将 h5py 数据集输出到文本的快速方法是什么?
我正在使用 h5py python 包来读取 HDF5 格式的文件。 (例如somefile.h5) 我想将数据集的内容写入文本文件。
例如,我想创建一个包含以下内容的文本文件: 1,20,31,75,142,324,78,12,3,90,8,21,1
我可以使用以下代码访问 python 中的数据集:
import h5py
f = h5py.File('/Users/Me/Desktop/thefile.h5', 'r')
group = f['/level1/level2/level3']
dset = group['dsetname']
我天真的方法太慢了,因为我的数据集有超过 20000 个条目:
# write all values to file
for index in range(len(dset)):
# do not add comma after last value
if index == len(dset)-1: txtfile.write(repr(dset[index]))
else: txtfile.write(repr(dset[index])+',')
txtfile.close()
return None
是有没有更快的方法将其写入文件?也许我可以将数据集转换为 NumPy 数组甚至 Python 列表,然后使用一些文件写入工具?
(我可以在写入文件之前尝试将这些值连接成一个更大的字符串,但我希望有一些完全更优雅的东西)
I am using the h5py python package to read files in HDF5 format. (e.g. somefile.h5)
I would like to write the contents of a dataset to a text file.
For example, I would like to create a text file with the following contents:
1,20,31,75,142,324,78,12,3,90,8,21,1
I am able to access the dataset in python using this code:
import h5py
f = h5py.File('/Users/Me/Desktop/thefile.h5', 'r')
group = f['/level1/level2/level3']
dset = group['dsetname']
My naive approach is too slow, because my dataset has over 20000 entries:
# write all values to file
for index in range(len(dset)):
# do not add comma after last value
if index == len(dset)-1: txtfile.write(repr(dset[index]))

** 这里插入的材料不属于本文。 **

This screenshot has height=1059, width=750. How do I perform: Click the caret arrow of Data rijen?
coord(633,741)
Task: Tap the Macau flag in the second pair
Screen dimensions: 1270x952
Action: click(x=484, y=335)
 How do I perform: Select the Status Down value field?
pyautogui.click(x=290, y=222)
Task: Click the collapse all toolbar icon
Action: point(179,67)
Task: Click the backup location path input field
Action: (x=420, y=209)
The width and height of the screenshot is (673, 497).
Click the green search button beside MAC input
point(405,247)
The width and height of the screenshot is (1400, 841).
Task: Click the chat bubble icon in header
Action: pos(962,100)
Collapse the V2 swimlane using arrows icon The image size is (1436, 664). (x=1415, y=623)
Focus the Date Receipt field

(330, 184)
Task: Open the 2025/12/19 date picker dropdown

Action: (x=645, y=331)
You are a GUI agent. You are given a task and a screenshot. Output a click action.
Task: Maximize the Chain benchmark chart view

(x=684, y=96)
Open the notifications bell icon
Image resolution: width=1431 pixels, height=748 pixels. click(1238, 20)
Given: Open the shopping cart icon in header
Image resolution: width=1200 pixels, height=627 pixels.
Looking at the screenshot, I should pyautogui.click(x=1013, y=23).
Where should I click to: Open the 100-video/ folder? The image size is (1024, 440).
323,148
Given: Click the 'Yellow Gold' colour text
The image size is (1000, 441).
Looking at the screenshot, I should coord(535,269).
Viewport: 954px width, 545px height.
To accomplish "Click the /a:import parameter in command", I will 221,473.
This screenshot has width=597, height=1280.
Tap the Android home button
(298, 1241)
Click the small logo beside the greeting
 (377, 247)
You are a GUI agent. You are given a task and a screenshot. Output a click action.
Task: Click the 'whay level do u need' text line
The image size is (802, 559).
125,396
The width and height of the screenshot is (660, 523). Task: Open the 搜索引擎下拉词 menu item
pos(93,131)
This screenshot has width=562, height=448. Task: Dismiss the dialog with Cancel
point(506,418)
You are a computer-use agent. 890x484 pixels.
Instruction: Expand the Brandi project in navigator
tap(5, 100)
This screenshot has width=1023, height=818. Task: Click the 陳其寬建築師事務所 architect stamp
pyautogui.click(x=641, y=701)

else: txtfile.write(repr(dset[index])+',')
txtfile.close()
return None
Is there a faster way to write this to a file? Perhaps I could convert the dataset into a NumPy array or even a Python list, and then use some file-writing tool?
(I could experiment with concatenating the values into a larger string before writing to file, but I'm hoping there's something entirely more elegant)
如果你对这篇内容有疑问,欢迎到本站社区发帖提问 参与讨论,获取更多帮助,或者扫码二维码加入 Web 技术交流群。
绑定邮箱获取回复消息
由于您还没有绑定你的真实邮箱,如果其他用户或者作者回复了您的评论,将不能在第一时间通知您!
发布评论
评论(4)
构建一个大字符串具有巨大的优势,可以节省愚蠢的“最后一次切换”的需要,这要归功于出色的字符串
join
方法:要替换整个循环,我不确定需要多少您要求您的代码更加优雅......;-)
Building a large string has the huge advantage of saving the need for the goofy "last-time switch" thanks to the excellent
join
method of strings: to replace your whole loop,I'm not sure how much more elegant you demand your code to be...;-)
您最初的怀疑是正确的,首先将其转换为 Numpy 数组,然后将该数组转储为 ASCII。
这将比迭代组对象本身快得多。
Your original suspicion was correct, first convert it to a Numpy array, and then dump that array to ASCII.
This will be dramatically faster than iterating over the group object itself.
也许对 HDF5 文件使用 h5dump ?
我使用(bash)
maybe use h5dump on the HDF5 file?
I use (bash)
哦,我做了同样的事情,我找到了方法。
如果你想像这样访问,
这是非常非常非常慢的。这样做。
只有这一点微小的改变才能取得成功。
Oh I do the same thing and I find the way.
If you want to access for example like this
This is very very very slow.Do like this.
Only this slight change will make success.